_What the exercise asks_: Pictures aside, copy exactly the lines running from the one with "Viewport: 767px width, 369px height." to the end of the records.

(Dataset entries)
━━━

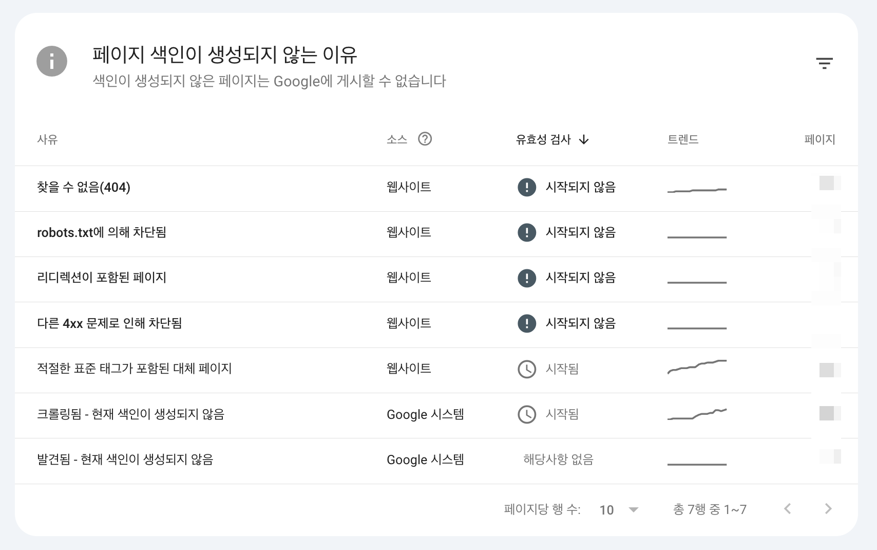Open the rows per page dropdown showing 10

click(618, 509)
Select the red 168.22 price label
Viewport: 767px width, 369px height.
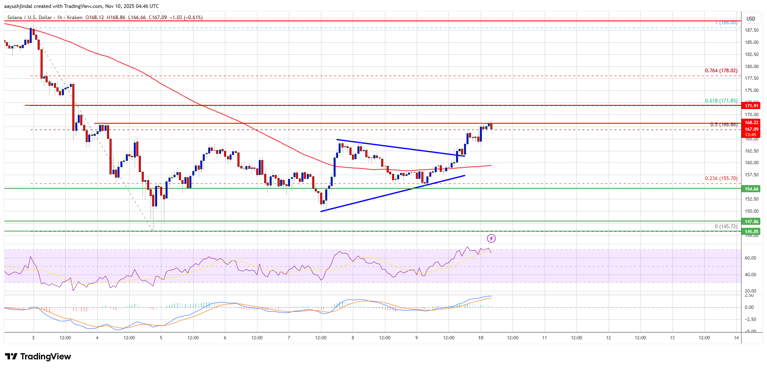[751, 122]
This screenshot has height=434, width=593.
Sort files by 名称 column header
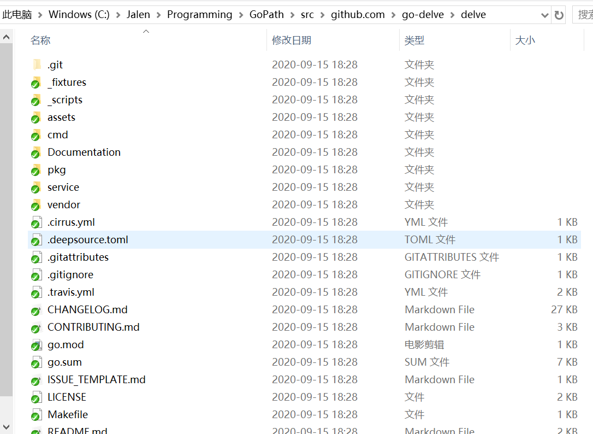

━━━

_Output of the task_:
Viewport: 767px width, 369px height.
[751, 122]
This screenshot has height=434, width=593.
Sort files by 名称 column header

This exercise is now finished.